Evitando que el ozono arruine su sala limpia de clase 100
¿Alguna vez le han sonado las alarmas de ozono sin motivo aparente? Es una pesadilla.
La mayoría de las lámparas infrarrojas convencionales causan un problema: provocan una reacción química en el aire que genera ozono ($\text{O}_3$). En un ambiente de clase 100, eso es un desastre. El ozono daña los polímeros sensibles y afecta negativamente al dopaje de los semiconductores. En resumen, es un contaminante invisible que se cuela y arruina todo su trabajo.
Hemos encontrado una manera de evitarlo. Utilizando cuarzo sintético de alta pureza y filtrando ciertas longitudes de onda, podemos mantener el calor, pero eliminar el ozono.
La ciencia detrás de esto es bastante simple.
El ozono se forma cuando la radiación UV de onda corta (menos de 240 nm) impacta en las moléculas de oxígeno. Para evitar esta reacción, diseñamos nuestras lámparas para funcionar en el rango infrarrojo de onda media-larga.
Utilizamos tubos de cuarzo que actúan como escudo, bloqueando completamente ese rango de radiación UV. De esta manera, sigue habiendo suficiente energía térmica para el proceso de curado o secado, pero sin los efectos negativos del ozono.
Todo depende de los materiales utilizados.

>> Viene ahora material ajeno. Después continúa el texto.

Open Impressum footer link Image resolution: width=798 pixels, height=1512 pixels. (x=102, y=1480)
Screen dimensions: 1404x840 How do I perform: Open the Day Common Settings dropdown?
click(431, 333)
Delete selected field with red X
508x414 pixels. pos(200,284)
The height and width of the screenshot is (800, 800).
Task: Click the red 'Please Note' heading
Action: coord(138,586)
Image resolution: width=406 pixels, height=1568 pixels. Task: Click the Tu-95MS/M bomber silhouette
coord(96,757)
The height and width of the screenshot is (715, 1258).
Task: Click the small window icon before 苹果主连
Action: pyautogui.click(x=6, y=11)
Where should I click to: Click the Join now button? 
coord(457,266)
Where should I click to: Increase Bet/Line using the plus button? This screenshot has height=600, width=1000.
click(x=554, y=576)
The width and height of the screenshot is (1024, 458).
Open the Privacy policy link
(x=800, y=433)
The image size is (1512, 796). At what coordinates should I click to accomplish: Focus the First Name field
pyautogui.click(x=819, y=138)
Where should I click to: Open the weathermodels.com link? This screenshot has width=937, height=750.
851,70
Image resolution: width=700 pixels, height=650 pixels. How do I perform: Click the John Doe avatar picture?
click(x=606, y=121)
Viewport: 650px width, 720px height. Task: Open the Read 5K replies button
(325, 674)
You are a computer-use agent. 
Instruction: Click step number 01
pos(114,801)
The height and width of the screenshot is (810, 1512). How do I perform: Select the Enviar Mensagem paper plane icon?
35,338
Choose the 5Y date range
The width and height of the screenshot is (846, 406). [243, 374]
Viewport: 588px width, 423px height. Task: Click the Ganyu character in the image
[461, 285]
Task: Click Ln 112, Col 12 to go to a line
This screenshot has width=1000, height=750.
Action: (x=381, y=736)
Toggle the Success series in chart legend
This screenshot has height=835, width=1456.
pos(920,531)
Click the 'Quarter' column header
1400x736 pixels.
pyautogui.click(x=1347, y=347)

Utilizamos cuarzo de sílice fundida, con prácticamente cero impurezas. ¿Por qué? Porque las lámparas baratas pueden liberar gases al alcanzar la temperatura de funcionamiento. Si trabajamos en un entorno libre de polvo, no podemos permitir que haya partículas que se desprendan del exterior de la lámpara.
Para solucionar esto, pulimos cuidadosamente el cuarzo. Esto elimina las pequeñas grietas en la superficie, manteniendo todo limpio.
Un consejo importante: estas lámparas ocupan poco espacio, por lo que pueden integrarse fácilmente en su sistema existente. Generan mucha cantidad de calor en un espacio reducido. Por eso, es crucial que sus ventiladores estén en buen estado. Si el flujo de aire es insuficiente, las lámparas se sobrecalentarán y se dañarán los sellos que las protegen.
Uso práctico.
Básicamente, estas lámparas son sustitutos ideales para los calentadores infrarrojos convencionales, ya sea para procesar obleas o esterilizar equipos médicos. Seguirá teniendo el mismo tiempo de arranque rápido al que está acostumbrado, pero sus sensores de ozono permanecerán en silencio.
Las hemos diseñado para soportar las condiciones de producción 24/7. Solo hay algo importante: mantenga la tensión eléctrica estable. Las fluctuaciones de voltaje son la causa más común de daño en las lámparas. Si mantiene la tensión estable, estas lámparas seguirán funcionando sin problemas.